SkarpSkarp

Chapter 6 of 10

Storage, Databases, and Network Building Blocks

Connect the dots between where data lives, how it’s structured, and how it travels across AWS so you can quickly recognize which storage, database, and networking services best fit common exam scenarios.

15 min readen

Step 1: The Big Picture – Data at Rest, in Use, and in Motion

Three Core Questions

In AWS, most scenarios boil down to: 1) Where does the data live? 2) How is it structured and queried? 3) How does it travel securely and reliably?

Link to Earlier Modules

Compute runs the code that uses data. IAM and security control who can access that data. Now we focus on storage, databases, and networking.

Three Mental Buckets

Think in three buckets: Storage = where bits sit; Databases = how data is organized; Networking = how components talk to each other securely.

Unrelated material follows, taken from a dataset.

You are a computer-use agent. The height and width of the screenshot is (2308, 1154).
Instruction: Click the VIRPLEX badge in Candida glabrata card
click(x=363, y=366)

Step 2: Core AWS Storage Categories and When to Use Them

Object Storage: S3

Amazon S3 stores data as objects in buckets. Ideal for images, videos, logs, backups, and static website assets. Think: large, unstructured data at web scale.

Block Storage: EBS

Amazon EBS provides virtual disks for EC2 instances. Use it for OS volumes, databases on EC2, and apps needing low-latency disk attached to a single instance.

File Storage: EFS and FSx

EFS is a scalable NFS file system for Linux EC2 across AZs. FSx provides specialized file systems like Windows File Server or Lustre for specific workloads.

Archive and Backup

S3 Glacier tiers offer low-cost archival storage with slower retrieval. AWS Backup centralizes and automates backups for EBS, RDS, EFS, DynamoDB, and more.

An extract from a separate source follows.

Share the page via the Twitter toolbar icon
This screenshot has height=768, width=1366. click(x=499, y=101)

Step 3: Storage Decision Scenarios

Static Website Assets

Website images and CSS for global users: store in Amazon S3 and optionally use CloudFront to cache and deliver them closer to users worldwide.

Databases on EC2

Self-managed PostgreSQL on a single EC2 instance: use EBS volumes for low-latency block storage attached directly to that instance.

Shared Workspace

Multiple Linux EC2 instances need to read and write the same files: choose Amazon EFS, a managed, shared NFS file system.

Compliance Archives

Regulated data kept for 7–10 years and rarely accessed: use S3 Glacier tiers, especially Deep Archive, to minimize long-term storage cost.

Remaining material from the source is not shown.